The explanation for the empty restaurants was simple. The authorities' fear of terrorism (supposedly from Tibetans or Falun Gong) has fueled one of the heaviest clamp-downs on internal movement and the allocation of visas to foreigners. Anyone seeking a business visa in June and July discovered that they were almost unobtainable and most people with work-related reasons for traveling to China over this period did so with tourist visas, though even these were often provided slowly or sometimes not at all. Officially, from April 30 would-be tourists could be required to provide a letter from their employer stating that they were taking holiday leave between the arrival and departure dates shown on their airline ticket. There is no evidence of this rule being enforced, but tourists could also be asked to offer up a bank statement confirming a minimum of US $3,000, or showing (but not giving) US$700 in cash to the official in the visa office. These moves led to many Chinese-based businesses canceling meetings that involved overseas colleagues – or relocating those meetings to Hong Kong.

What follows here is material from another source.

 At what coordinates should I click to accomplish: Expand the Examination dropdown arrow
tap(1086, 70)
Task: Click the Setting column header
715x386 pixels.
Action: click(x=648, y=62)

The low-key pre-Olympic mood was also attributable to widespread anti-Chinese sentiment in the west, in the wake of suppressed protests in Tibet and China's apparent support for a Sudanese regime that is widely blamed for the crisis in Darfur. This is also thought to have contributed to slower than expected sales of tickets for Olympic events. While it is unlikely that there will be many empty seats in the dazzling new stadiums, there are questions over how many will be filled with wine drinking foreigners.

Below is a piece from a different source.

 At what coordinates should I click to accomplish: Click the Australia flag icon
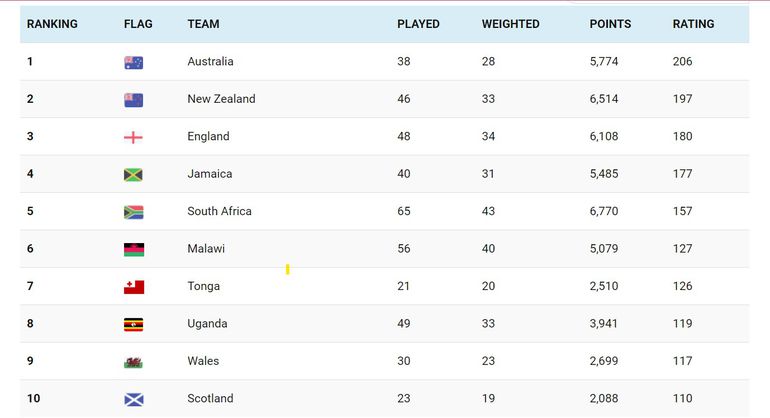tap(133, 62)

The wine market is still coming to terms with the three-week imprisonment of a number of importers including Don St Pierre, managing partner of ASC Fine Wines, China's biggest and most prominent wine company. St Pierre, whose sales have grown from $5m in 2001 to $40m in 2006. was accused of falsifying prices to avoid customs duty. The case was finally settled with the payment of a $250,000 which Don St Pierre Senior, co-founder of the firm said represented just over 1% percent of the $22 million ASC had paid in import duties over the relevant period.
ASC and other firms accused by the authorities, deny any wrongdoing, but there are expectations within China that wine prices may rise over the coming months. This is, in any case, highly likely in the light of the increase in the value of imports over the first quarter of 2008. According to the Chinese website 21food.com, the volume of wine that passed through customs was actually 4.9% lower during the first quarter of 2008 than in 2007 (a year when, according to China Wines Information, China imported 4.5 million cases of wine, over twice amount shipped in 2006). The average value of the 43.490 litres, however rose to $2.1 per litre, 71% above the figure recorded 12 months earlier.
Most members of the Chinese wine trade are waiting for the dust to settle after the Olympics, but optimism for the short term future remains high. Retail distribution is growing fast, with the arrival of new players such as Tesco and the reportedly planned opening of chains of wine shops by several Chinese wineries. As Ethan Perk of dynamic importers Jebsen International pointed out, the market is evolving very rapidly. By his estimate, only 40% of the current imports are being handled by long-established companies such as ASC, Torres, Somergate and his own, which would, a few years ago, have imported almost all of the wine that came into China.